U.S. stock futures fell on Friday, as traders assessed earnings releases from companies, including Amazon, which reported a slowdown in revenue growth at its cloud-computing division. The Dow futures contract slipped 0.50% to 168 points at 05:23 ET (09:23 GMT), while S&P 500 futures declined 0.49% to 20 points, and Nasdaq 100 futures dropped 0.39% to 51 points. After the bell, Amazon shares declined more than 2% in after-hours trading. Intel shares climbed, as the chipmaker predicted that its margins would improve in H2 2023. Meanwhile, shares in social media site Pinterest lost more than a tenth of their value due to a slump in ad spending, while shares in image-sharing social media firm Snap went into the red following a decline in quarterly revenues. Gaming and media firm Sony reported that it expected profits to fall from a record high in the current fiscal period due to weakness at its financial services unit. Later in the day, Exxon Mobil and Chevron will release their earnings results.

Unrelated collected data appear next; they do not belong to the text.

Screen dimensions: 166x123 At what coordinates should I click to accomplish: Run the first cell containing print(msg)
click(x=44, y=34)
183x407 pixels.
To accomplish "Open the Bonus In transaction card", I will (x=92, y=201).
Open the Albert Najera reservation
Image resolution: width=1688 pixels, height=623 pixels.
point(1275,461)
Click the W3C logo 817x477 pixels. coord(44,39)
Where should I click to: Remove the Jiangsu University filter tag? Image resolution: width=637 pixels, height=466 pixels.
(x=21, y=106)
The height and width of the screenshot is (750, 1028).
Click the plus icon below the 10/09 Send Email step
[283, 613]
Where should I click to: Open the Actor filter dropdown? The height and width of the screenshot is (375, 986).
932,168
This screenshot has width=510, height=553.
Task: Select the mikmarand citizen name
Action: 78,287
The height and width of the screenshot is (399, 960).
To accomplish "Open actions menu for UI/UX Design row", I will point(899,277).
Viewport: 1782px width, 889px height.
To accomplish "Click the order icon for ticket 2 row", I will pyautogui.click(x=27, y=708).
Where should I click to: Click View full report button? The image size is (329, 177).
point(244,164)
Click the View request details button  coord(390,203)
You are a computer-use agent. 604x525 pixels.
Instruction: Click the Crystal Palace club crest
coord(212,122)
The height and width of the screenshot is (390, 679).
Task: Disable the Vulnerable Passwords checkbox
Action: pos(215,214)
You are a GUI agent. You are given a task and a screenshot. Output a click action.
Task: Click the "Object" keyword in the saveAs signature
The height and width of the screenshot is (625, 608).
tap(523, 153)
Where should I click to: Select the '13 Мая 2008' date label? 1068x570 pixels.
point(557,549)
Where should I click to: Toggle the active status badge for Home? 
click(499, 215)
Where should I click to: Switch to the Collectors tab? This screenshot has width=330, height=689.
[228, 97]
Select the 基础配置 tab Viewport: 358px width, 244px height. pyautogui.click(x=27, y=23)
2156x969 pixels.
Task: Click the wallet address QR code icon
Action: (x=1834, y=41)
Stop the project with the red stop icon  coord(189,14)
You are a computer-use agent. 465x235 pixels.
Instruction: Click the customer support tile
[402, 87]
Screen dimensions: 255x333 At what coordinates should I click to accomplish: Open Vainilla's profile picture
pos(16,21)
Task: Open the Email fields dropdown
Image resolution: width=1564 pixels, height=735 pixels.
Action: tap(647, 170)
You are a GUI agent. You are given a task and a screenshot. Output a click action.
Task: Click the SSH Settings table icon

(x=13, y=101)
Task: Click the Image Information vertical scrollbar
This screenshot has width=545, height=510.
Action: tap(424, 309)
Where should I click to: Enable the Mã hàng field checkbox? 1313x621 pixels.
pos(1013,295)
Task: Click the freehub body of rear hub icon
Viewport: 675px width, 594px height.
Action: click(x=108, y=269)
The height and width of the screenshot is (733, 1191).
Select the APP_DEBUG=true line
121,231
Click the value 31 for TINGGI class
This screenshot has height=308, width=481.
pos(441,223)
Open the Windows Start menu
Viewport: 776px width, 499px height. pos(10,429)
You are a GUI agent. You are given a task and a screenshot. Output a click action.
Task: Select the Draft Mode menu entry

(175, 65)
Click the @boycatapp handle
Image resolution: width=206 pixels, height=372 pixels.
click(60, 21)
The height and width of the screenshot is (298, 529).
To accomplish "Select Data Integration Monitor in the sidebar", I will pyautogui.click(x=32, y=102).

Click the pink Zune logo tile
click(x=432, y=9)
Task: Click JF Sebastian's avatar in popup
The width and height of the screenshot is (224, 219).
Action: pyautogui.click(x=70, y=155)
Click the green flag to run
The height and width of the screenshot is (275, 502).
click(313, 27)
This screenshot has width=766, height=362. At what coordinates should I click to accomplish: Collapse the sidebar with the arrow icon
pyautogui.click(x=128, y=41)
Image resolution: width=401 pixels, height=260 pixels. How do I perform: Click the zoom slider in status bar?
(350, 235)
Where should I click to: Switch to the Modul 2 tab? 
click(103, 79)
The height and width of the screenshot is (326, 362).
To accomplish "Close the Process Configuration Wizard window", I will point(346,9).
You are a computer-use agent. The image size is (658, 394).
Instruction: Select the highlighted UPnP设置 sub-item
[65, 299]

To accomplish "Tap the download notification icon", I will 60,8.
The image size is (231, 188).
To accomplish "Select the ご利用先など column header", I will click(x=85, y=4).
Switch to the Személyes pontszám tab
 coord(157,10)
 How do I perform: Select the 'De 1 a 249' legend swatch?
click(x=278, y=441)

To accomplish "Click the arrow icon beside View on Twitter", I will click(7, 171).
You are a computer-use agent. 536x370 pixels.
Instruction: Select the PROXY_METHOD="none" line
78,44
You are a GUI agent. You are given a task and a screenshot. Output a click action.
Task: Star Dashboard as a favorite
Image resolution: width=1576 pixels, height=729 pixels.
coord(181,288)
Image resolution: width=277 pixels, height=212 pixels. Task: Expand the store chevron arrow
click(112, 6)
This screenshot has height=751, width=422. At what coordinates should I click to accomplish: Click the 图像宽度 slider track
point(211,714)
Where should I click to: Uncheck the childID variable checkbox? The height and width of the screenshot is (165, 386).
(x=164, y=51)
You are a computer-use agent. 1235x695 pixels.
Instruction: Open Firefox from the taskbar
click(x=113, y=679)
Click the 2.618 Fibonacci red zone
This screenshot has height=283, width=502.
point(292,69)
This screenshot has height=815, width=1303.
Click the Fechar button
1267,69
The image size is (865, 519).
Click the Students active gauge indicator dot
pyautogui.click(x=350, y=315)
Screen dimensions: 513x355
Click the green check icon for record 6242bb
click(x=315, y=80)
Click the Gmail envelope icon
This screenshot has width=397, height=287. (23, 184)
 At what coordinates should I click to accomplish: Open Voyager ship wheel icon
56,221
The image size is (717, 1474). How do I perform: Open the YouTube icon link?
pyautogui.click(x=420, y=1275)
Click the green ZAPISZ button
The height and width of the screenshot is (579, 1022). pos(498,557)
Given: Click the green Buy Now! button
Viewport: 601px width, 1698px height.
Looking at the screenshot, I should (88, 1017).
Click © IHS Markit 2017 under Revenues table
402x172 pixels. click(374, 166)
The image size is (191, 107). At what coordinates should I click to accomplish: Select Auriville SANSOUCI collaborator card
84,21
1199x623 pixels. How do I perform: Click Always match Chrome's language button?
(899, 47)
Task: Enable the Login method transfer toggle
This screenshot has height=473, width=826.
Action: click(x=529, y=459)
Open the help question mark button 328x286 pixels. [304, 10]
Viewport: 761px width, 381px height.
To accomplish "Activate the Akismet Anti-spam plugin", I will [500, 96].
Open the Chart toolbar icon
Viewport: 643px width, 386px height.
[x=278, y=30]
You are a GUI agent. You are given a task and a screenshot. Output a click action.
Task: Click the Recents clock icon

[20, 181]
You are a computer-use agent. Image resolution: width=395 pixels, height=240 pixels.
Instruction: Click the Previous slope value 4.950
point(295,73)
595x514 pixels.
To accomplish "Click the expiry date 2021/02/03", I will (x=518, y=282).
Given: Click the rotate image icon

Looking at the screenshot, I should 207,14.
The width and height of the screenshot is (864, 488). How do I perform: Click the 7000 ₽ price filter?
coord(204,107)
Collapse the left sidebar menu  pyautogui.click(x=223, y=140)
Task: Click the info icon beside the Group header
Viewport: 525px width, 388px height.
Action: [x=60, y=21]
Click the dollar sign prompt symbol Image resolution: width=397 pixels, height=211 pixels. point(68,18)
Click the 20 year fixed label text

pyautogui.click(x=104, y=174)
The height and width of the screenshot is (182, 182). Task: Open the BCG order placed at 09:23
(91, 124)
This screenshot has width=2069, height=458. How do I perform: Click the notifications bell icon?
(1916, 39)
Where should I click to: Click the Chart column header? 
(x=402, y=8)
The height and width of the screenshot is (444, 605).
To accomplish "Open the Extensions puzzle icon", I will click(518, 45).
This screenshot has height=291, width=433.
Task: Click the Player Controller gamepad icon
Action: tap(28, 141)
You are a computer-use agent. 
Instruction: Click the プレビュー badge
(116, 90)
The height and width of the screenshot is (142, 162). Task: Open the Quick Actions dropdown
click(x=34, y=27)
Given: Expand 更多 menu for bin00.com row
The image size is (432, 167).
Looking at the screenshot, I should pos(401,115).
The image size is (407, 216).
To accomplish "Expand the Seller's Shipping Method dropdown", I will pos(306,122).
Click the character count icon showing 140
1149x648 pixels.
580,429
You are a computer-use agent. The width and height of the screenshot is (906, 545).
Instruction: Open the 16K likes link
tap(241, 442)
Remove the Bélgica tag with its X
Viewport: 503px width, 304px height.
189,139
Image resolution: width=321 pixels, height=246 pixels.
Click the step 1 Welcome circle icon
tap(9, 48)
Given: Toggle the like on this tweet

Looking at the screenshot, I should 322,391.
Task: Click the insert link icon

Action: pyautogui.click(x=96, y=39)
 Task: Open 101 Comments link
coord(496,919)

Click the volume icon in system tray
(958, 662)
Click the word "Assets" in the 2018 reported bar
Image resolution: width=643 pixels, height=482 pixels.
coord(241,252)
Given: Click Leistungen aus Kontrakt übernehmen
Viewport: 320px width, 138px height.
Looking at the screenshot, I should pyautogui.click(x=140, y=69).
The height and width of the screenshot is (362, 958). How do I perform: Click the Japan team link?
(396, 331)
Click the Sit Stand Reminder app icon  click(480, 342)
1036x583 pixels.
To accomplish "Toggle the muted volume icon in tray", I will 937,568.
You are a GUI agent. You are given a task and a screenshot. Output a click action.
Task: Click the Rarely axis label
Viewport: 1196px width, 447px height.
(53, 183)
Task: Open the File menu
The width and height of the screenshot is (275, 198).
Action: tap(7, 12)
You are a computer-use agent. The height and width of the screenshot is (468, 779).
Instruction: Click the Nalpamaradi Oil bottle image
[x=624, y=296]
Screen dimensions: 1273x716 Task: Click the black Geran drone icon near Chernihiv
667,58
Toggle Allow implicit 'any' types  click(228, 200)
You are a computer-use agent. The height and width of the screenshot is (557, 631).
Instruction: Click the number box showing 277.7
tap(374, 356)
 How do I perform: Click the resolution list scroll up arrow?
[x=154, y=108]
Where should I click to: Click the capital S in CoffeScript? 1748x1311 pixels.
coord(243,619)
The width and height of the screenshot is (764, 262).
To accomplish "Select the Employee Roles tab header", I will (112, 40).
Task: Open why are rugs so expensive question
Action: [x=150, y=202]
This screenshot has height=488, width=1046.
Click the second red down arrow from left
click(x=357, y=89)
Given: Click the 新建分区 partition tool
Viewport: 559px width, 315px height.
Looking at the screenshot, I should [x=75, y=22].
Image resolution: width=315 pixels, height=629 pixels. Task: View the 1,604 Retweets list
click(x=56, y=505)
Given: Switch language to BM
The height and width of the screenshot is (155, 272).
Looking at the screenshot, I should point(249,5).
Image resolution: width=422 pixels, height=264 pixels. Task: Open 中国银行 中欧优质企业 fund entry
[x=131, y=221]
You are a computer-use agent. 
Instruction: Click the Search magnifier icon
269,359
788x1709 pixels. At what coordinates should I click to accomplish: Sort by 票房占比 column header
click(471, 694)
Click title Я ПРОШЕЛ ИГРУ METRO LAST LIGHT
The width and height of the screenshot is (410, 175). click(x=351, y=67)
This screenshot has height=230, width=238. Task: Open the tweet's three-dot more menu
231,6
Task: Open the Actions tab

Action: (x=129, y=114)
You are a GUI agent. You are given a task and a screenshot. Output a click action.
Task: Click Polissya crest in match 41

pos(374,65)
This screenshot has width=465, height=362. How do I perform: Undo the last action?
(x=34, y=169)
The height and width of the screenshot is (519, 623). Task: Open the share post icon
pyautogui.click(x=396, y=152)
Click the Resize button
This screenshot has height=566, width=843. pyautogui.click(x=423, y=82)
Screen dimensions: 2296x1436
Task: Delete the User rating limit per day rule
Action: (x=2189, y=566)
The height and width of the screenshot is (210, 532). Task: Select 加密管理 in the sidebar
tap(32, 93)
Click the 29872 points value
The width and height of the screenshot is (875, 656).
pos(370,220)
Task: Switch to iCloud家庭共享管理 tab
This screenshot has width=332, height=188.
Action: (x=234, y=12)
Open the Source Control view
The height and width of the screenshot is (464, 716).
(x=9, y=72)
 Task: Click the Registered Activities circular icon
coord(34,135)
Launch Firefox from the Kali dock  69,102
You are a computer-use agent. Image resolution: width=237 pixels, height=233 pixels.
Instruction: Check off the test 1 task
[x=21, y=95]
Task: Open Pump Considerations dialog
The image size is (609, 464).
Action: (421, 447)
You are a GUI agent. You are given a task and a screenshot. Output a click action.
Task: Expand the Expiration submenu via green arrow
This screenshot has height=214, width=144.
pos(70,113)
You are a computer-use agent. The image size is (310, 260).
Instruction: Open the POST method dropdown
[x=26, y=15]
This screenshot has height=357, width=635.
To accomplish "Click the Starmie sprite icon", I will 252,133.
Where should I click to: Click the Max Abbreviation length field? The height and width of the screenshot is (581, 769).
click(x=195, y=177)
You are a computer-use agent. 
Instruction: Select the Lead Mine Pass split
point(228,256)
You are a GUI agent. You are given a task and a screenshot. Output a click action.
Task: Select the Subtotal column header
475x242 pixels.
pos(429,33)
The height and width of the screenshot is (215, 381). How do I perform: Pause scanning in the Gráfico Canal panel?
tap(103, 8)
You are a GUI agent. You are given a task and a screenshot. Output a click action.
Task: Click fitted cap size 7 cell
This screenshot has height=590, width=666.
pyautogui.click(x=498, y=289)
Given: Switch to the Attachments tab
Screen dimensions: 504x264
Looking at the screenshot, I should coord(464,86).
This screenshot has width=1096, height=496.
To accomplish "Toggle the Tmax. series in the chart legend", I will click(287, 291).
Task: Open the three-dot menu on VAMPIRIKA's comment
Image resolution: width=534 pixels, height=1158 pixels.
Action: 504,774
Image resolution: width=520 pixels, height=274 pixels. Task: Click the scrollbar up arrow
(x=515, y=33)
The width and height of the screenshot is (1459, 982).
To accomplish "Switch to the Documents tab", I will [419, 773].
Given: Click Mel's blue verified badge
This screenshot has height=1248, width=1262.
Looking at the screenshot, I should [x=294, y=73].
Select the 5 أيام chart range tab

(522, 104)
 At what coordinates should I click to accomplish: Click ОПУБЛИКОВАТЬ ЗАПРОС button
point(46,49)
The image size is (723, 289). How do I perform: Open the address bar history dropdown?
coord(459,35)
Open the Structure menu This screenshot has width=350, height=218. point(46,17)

Amazon initially reported revenue growth of its key Amazon Web Services unit at $21.4bn, higher than expected, which propelled its stock price. However, the company’s gains were reversed when its Chief Financial Officer Brian Olsavsky warned that customers were curbing their spending due to “tough economic conditions”, leading to sales growth rates in April that were “about 500 basis points lower than what we saw in [the first quarter].” Analysts at Morgan Stanley have said that the growth prospects of Amazon Web Services look uncertain in the near term but remain positive over a longer period of time.
Investors are now looking to the Federal Reserve’s inflation gauge, which is due later in the day, to ascertain how much the central bank’s monetary policy is impacting price growth. The personal consumption expenditure index, excluding volatile items such as food and energy, is forecast to have risen by 0.3% in March, in line with the previous month, while on a year-on-year basis, it is expected to decline to 4.5% from 4.6% in February. The Fed has increased interest rates rapidly over the past year to combat runaway inflation. However, the increase in borrowing costs is starting to impact overall growth. On Thursday, Commerce Department data revealed that U.S. economic activity decelerated more than anticipated to 1.1% in Q1 due to rising rates and high inflation.
In the Eurozone, economic growth for Q1 came in below economists’ estimates, affected by stubbornly high prices and rising interest rates. The region’s seasonally adjusted gross domestic product rose by 0.1%, higher than Q4’s stagnation but below the predicted 0.2%. The year-on-year basis showed GDP to be 1.3% in January to March, down from 1.8% in the prior period, with Germany’s economy failing to grow, although there was an increase in France, Italy and Spain. The European Central Bank’s policy-setting meeting is due next week, with the ECB expected to raise rates in early May, although the size of the increase is still subject to debate.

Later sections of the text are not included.